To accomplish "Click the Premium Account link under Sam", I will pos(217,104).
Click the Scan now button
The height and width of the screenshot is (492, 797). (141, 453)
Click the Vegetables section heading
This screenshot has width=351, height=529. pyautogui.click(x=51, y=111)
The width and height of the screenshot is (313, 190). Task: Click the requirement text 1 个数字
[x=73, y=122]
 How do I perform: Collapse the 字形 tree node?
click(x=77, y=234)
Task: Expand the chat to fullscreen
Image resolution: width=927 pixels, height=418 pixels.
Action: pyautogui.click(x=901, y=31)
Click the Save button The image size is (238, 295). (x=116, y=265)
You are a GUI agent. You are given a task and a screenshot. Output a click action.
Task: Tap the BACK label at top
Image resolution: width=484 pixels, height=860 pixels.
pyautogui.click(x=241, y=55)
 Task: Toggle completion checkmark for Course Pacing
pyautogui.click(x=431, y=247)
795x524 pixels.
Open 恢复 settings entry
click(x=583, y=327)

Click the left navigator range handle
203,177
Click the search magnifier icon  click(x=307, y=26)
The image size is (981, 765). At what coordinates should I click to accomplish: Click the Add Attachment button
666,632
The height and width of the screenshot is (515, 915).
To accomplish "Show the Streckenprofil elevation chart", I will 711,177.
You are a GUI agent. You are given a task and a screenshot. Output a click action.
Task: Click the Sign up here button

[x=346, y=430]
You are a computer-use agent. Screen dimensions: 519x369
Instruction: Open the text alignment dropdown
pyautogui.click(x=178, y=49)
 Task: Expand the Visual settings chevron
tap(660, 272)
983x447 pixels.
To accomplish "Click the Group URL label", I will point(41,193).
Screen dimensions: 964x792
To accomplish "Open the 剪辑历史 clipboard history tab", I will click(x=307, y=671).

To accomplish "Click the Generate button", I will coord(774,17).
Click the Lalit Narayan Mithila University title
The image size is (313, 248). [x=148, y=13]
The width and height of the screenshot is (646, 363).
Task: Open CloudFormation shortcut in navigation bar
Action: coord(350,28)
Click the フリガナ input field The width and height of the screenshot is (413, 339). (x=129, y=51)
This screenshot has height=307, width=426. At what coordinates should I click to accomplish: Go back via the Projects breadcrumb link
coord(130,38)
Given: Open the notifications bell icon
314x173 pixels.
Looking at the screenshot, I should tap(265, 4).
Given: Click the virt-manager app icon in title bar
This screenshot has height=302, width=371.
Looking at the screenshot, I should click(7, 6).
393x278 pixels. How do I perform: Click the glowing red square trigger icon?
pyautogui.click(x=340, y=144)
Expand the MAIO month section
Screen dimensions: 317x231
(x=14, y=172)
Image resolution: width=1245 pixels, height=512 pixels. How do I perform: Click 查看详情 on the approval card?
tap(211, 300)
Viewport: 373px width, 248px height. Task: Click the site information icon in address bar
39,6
··········
### What is expected
Output only the lines that run from the one containing "393x278 pixels. How" through the last line of the material above, both included.

### Answer space
393x278 pixels. How do I perform: Click the glowing red square trigger icon?
pyautogui.click(x=340, y=144)
Expand the MAIO month section
Screen dimensions: 317x231
(x=14, y=172)
Image resolution: width=1245 pixels, height=512 pixels. How do I perform: Click 查看详情 on the approval card?
tap(211, 300)
Viewport: 373px width, 248px height. Task: Click the site information icon in address bar
39,6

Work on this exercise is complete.